## Goal of the exercise
Please state how many lines of the data contain "agent". The number by itself is enough.

## Dataset records
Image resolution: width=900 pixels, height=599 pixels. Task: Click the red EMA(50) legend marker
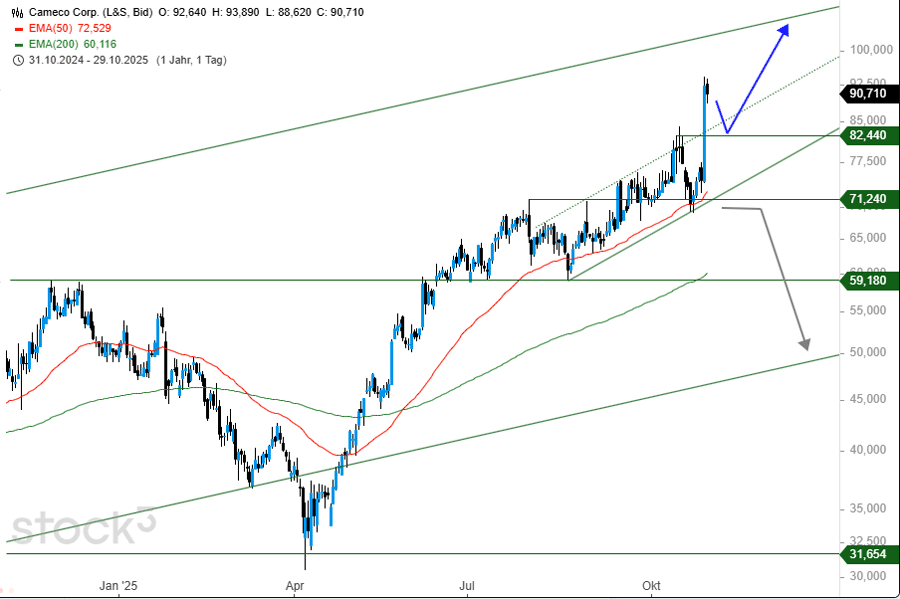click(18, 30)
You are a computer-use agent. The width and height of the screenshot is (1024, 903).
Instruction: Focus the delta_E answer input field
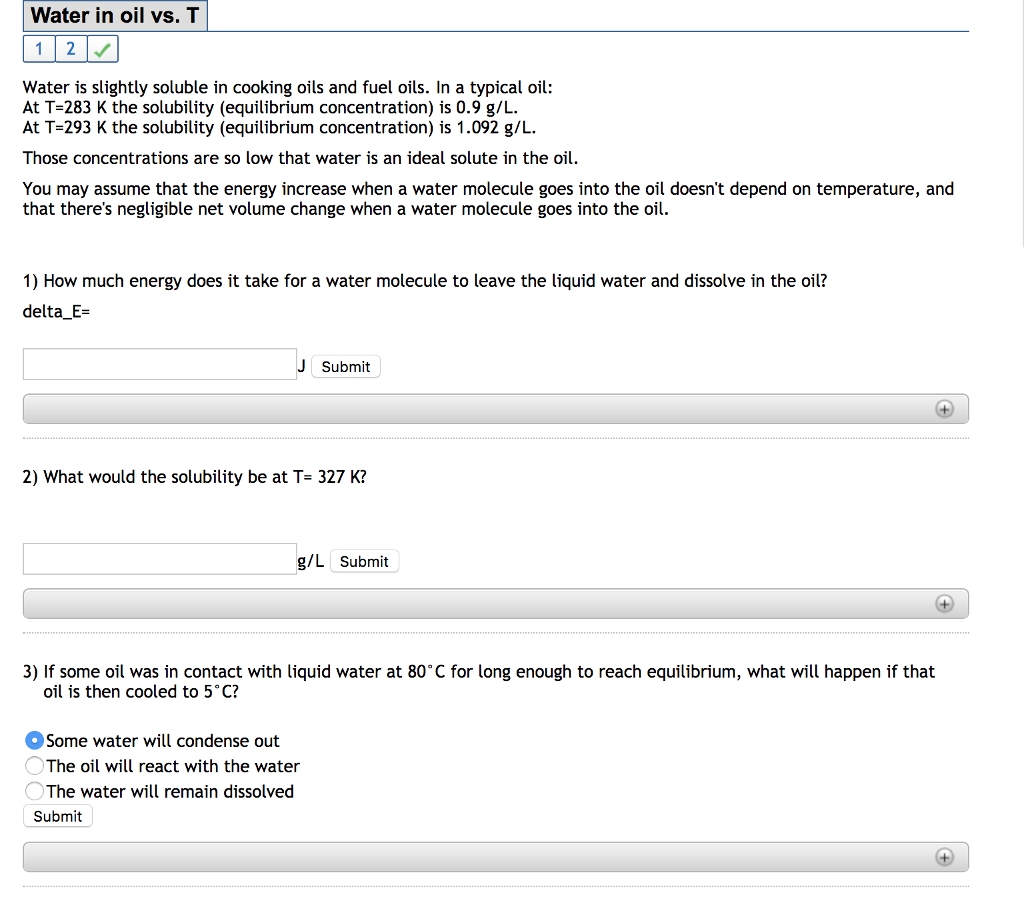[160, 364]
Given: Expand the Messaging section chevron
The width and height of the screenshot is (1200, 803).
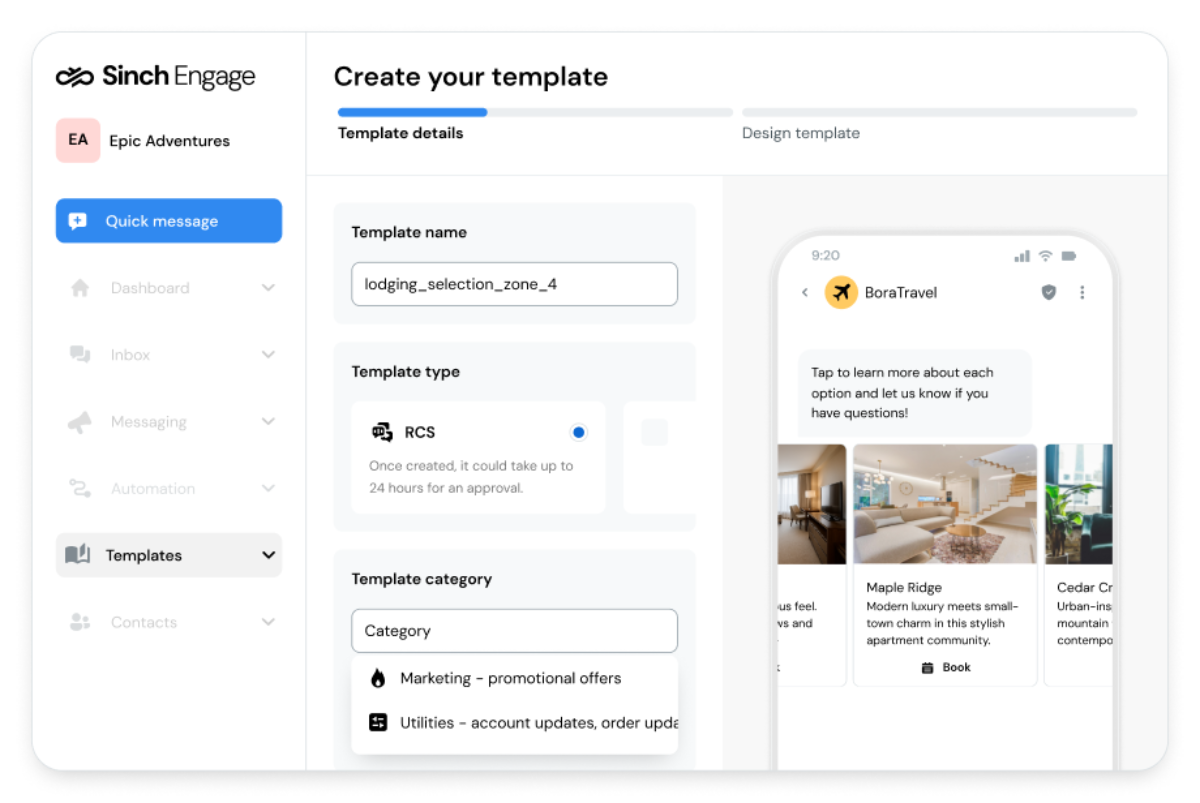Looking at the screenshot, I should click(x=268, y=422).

--

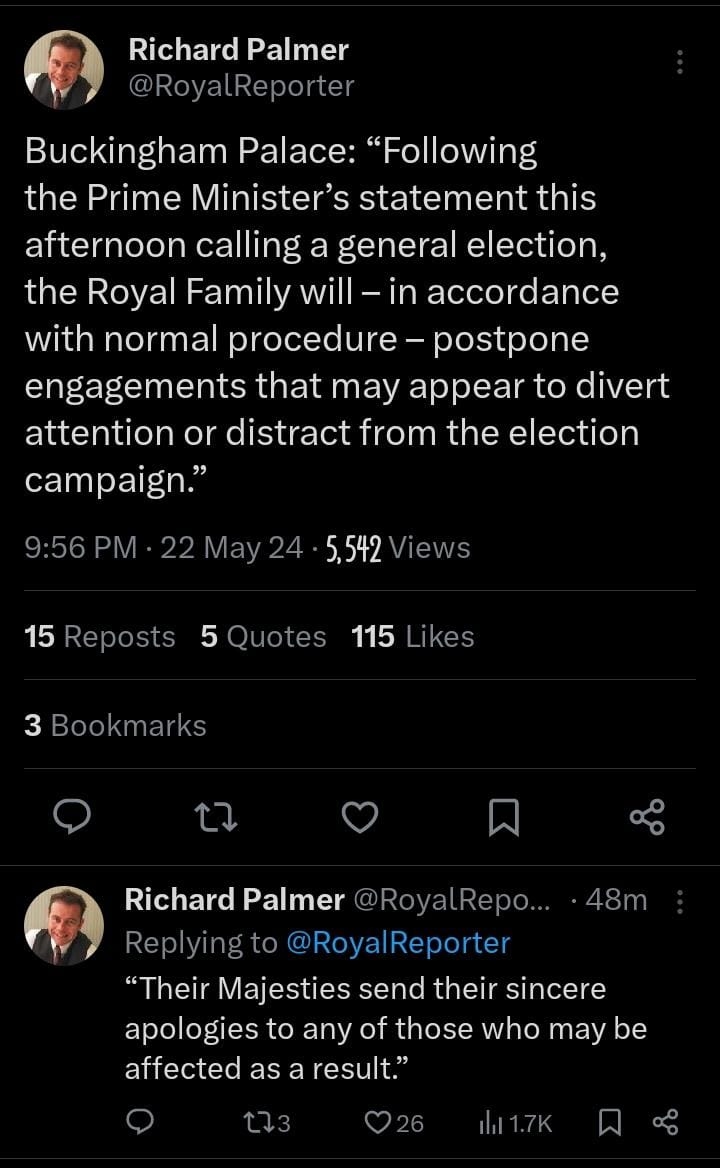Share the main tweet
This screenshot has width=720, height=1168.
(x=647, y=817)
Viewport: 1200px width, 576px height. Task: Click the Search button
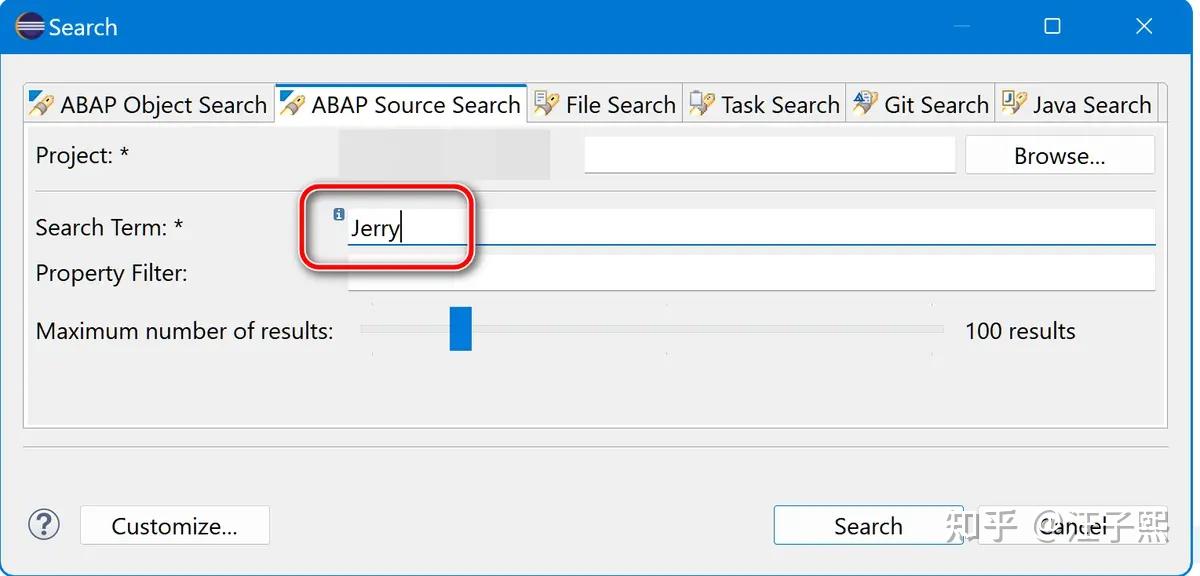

==

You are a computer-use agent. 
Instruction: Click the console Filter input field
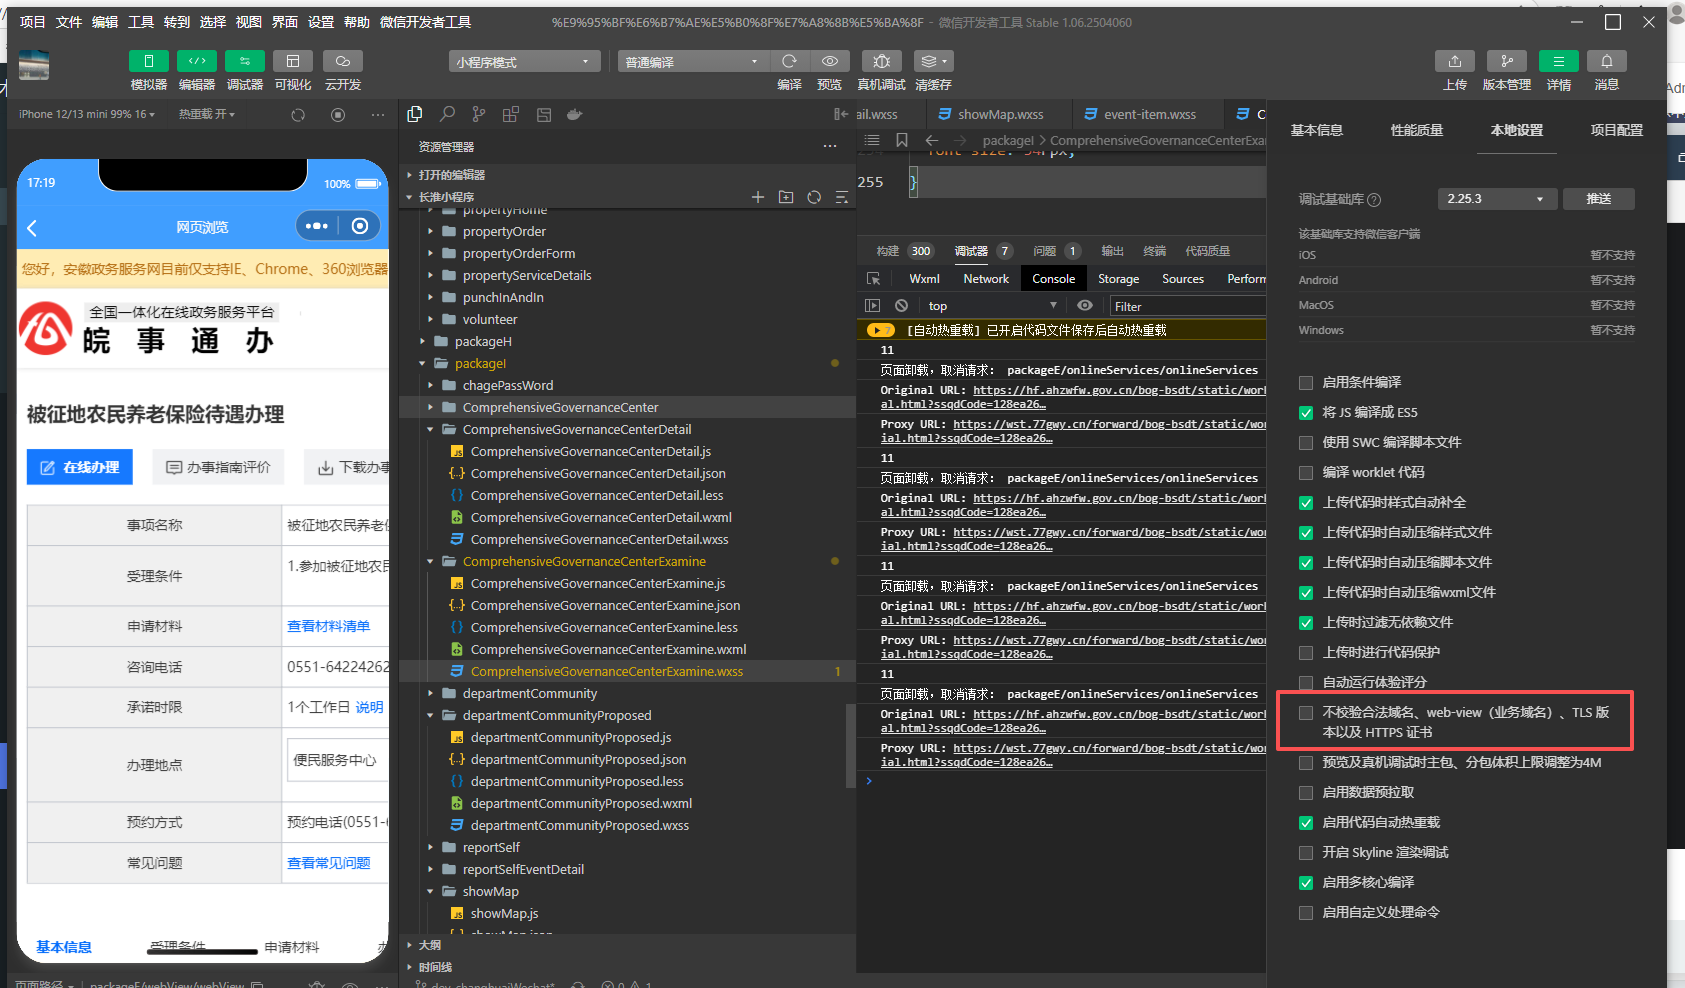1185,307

## Exercise answer
2